Add a file format version to pkg-vulnerabilities, and check for

its compatiblity. Bump version to 1.35 Done during the freeze to have the support on the branch. Okayed by wiz.
author: dillo <dillo> 2005-06-07 19:17:01 +0000
committer: dillo <dillo> 2005-06-07 19:17:01 +0000
commit: c5ff0eca47a9f9e0a328a2522d673af0f5a3c8b9 (patch)
tree: 2449b9685e962f6bca80eaf54d69ce419ed23013 /security
parent: 75c1d6a1db622825e8cf49ac157951fba85ba6ff (diff)
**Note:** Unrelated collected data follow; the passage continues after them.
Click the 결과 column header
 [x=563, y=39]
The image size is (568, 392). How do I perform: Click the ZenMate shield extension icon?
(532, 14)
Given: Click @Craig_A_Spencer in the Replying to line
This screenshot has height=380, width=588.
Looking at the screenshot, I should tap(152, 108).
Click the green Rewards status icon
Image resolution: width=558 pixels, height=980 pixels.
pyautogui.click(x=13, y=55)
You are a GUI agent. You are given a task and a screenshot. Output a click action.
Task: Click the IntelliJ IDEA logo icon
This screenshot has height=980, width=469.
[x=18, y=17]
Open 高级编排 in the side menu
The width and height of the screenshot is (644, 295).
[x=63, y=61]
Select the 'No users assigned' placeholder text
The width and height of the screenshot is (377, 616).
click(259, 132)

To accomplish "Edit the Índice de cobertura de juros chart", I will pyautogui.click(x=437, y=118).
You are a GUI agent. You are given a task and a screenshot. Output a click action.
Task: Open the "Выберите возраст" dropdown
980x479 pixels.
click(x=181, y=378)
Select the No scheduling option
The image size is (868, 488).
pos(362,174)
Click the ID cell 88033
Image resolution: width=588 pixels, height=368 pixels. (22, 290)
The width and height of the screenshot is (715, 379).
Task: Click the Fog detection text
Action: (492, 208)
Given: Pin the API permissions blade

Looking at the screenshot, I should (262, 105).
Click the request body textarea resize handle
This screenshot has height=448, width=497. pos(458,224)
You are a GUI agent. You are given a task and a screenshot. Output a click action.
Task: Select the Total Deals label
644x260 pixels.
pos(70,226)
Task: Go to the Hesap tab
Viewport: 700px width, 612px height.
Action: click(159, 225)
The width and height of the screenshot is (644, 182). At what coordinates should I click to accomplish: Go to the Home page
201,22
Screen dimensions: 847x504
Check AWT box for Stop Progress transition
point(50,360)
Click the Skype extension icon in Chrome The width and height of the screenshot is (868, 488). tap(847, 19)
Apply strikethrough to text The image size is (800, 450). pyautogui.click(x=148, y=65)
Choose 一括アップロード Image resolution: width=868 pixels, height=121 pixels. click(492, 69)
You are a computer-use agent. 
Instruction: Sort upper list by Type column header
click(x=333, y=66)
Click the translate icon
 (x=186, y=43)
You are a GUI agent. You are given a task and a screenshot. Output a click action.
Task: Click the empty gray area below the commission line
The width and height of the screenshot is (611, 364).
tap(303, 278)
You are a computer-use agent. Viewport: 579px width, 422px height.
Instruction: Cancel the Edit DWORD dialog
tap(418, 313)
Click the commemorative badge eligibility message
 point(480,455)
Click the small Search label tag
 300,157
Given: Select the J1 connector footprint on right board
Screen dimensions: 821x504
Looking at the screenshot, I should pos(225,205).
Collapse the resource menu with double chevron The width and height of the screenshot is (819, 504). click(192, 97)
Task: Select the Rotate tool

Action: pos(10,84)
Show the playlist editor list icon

download: pkgsrc-c5ff0eca47a9f9e0a328a2522d673af0f5a3c8b9.tar.gz
4 files changed, 145 insertions, 48 deletions
diff --git a/security/audit-packages/Makefile b/security/audit-packages/Makefile
index 883436aba9a..6b0aacaacd0 100644
--- a/security/audit-packages/Makefile
+++ b/security/audit-packages/Makefile
@@ -1,6 +1,6 @@
-# $NetBSD: Makefile,v 1.54 2005/05/21 16:36:37 dillo Exp $
+# $NetBSD: Makefile,v 1.55 2005/06/07 19:17:01 dillo Exp $
 
-DISTNAME=	audit-packages-1.34
+DISTNAME=	audit-packages-1.35
 CATEGORIES=	security pkgtools
 MASTER_SITES=	# empty
 DISTFILES=	# empty
diff --git a/security/audit-packages/files/audit-packages b/security/audit-packages/files/audit-packages
index 8010ff1ace1..297eec73fd4 100755
--- a/security/audit-packages/files/audit-packages
+++ b/security/audit-packages/files/audit-packages
@@ -1,6 +1,6 @@
 #! @SH@
 #
-# $NetBSD: audit-packages,v 1.18 2005/05/21 16:36:37 dillo Exp $
+# $NetBSD: audit-packages,v 1.19 2005/06/07 19:17:01 dillo Exp $
 #
 # Copyright (c) 2000-2003 Alistair Crooks.  All rights reserved.
 #
@@ -33,8 +33,14 @@
 # SOFTWARE, EVEN IF ADVISED OF THE POSSIBILITY OF SUCH DAMAGE.
 #
 
+ERR_DOWNLOAD="Please run download-vulnerability-list"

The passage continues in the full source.